You may say to yourself, “My power and the strength of my hands have produced this wealth for me.” But remember the Lord your God, for it is he who gives you the ability to produce wealth, and so confirms his covenant, which we swore to your ancestors, as it is today.

~ Deuteronomy 8:17-18 ~


 

Another wonderful message from Pastor Rob Stewart of Ballard Church today. The message of his sermon focused on the purpose and reality of wealth. This is in comparison of what our modern society seems to have lost focus. The world strives to build up treasure for their own pleasure and enjoyment. Securing the latest modern technology as a must have when others are not in a position to afford such luxuries. The privilege of owning a home, ability to go on vacation, purchase better vehicles, and even trading in a late model smartphone for a newer smartphone. Our society is addicted to consumerism. The problem here is that there is nothing wrong with consumerism in general. The problem is how we approach consumerism and wealth.

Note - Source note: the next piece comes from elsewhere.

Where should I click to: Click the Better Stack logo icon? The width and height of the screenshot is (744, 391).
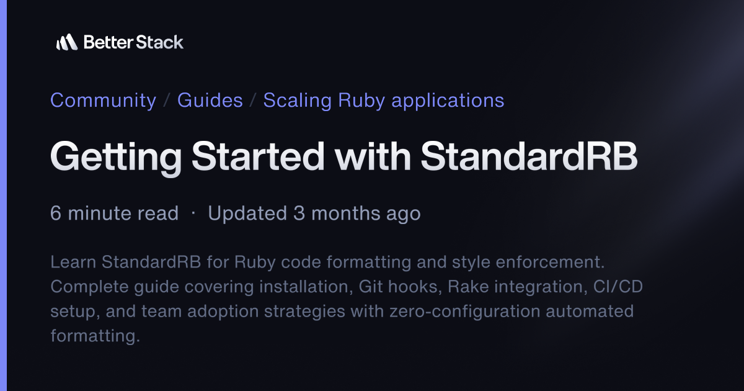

Pastor Stewart showed a picture of a billboard in Seattle: “Nothing should come between you and everything” and it pictured a family with black and white products that are part of our everyday lives. This sign sums up the constant pressure where our society is constantly moving toward better things. In other words, modern society is driven by social consumeristic perspectives. This raises a very important question. How are we orienting ourselves within the Christian Faith in relation to social consumer pressure?

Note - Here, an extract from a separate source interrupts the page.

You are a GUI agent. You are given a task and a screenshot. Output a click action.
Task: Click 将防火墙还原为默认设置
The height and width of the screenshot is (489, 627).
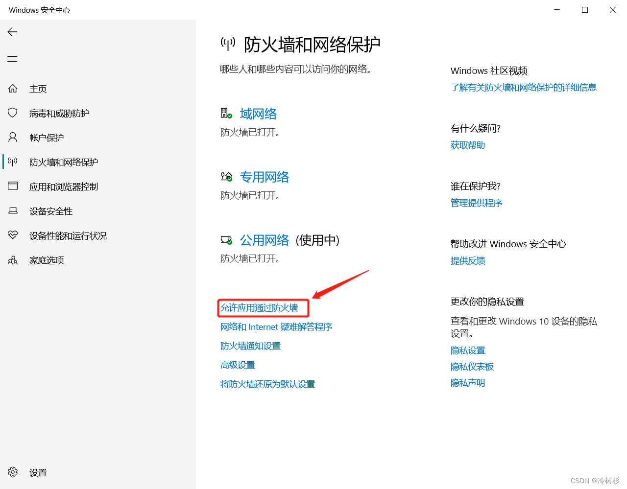pyautogui.click(x=267, y=384)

From the Washington Times.
From the Washington Times.

If there is anything our modern society teaches us is this: there is a disparity between the wealthy class of our society as opposed to those who are impoverished. This culture war between the rich and the poor seems to be widening at a high rate of speed. Talk of wealth redistribution has come up and engaged many people on both sides of the political arena. It is even reported that Pope Francis called for a legitimate redistribution of economic benefitsThis conflict is played out in our own society where there is a call for higher wages than the standard federal minimum wage. This is based on the idea that there is a huge inequality in those who earn minimum wage than those who are earning more than the standard minimum wage.

In fact, according to Christianity Today:

The U.S. economy is distributed much more unequally than other Western economies. By the most common measures of inequality, the U.S. is ranked as the 39th most unequal economy (out of 136 countries). The U.S. is ranked near Uganda, Jamaica, Cameroon, and Cote d’Ivoire. Turkmenistan, Mali, and Cambodia have greater income inequality than the United States. Canada is ranked 101st; the entire European Union is ranked 111th. Sweden is considered the most equal nation.

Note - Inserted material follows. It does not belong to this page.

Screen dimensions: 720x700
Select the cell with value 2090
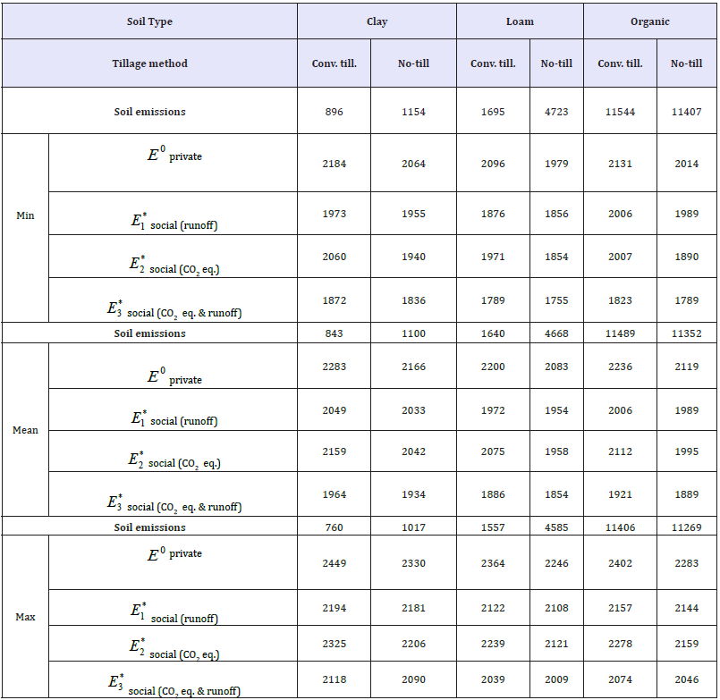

What then are we, as authentic Christians, to understand about the purpose and nature of wealth, wealth redistribution and following Jesus Christ? The answer is this: God does not shame people who have obtained wealth. Neither does God punish and look down upon those who are impoverished. We are blessed whether we have or whether we are lacking. It is about being content despite where we find ourselves. The Apostle Paul himself writes to the Christians in his letter to the Phillipian’s that he learned to be content regardless of being in need or not.

Another aspect of wealth and authentic Christian living is based on the admonishment of Paul as he writes to Timothy:

Command those who are rich in this present world not to be arrogant not to put their hope in wealth, which is so uncertain, but to put their hope in God, who richly provides us with everything for our enjoyment. Command them to do good, to be rich in good deeds, and to be generous and willing to share. In this way they will lay up treasure for themselves as a firm foundation for the coming age, so that they may take hold of the life that is truly life. ~ 1 Timothy 6:17-19

What Paul is saying is that we are to recognize the spiritual gifts of wealth. First, it is for our enjoyment so long as we do not become arrogant and take credit for the work in receiving the blessings of prosperity. Second, we must take the wealth we are blessed with and give to those who are hurting, broken and in need. In this understanding, we are called out to utilize those things that we are blessed with to help restore those who are broken and repair those who are in need of repairing.

We are left with the understanding that just as we are blessed by the Grace of God, we must also reach out and show that very same grace to others who stand in need. In need of God’s love, restoring hope and redeeming power that is only through Jesus Christ. This allows us to walk in humility and fulfill those good works that God has already prepared for us to walk into (Ephesians 2;8-10).

Remembering that wealth is a blessing from God, we must turn from worshiping the wealth that we accumulate and utilize all available resources we have to bless those who are in need. This is summed up when the Rich young ruler came to Christ and asked of the master, “What must I do to inherit eternal life?” The call to give up our worldly perception and love of those worldly possessions allows us to give our all in surrender to Christ in order to be of service to others and reach others who are despondent and in need of restoring hope. In addition, we who are impoverished must turn from the love of money and gain in this life and actively seek after the kingdom of God – knowing we will be blessed with greater riches in this life and in the life to come.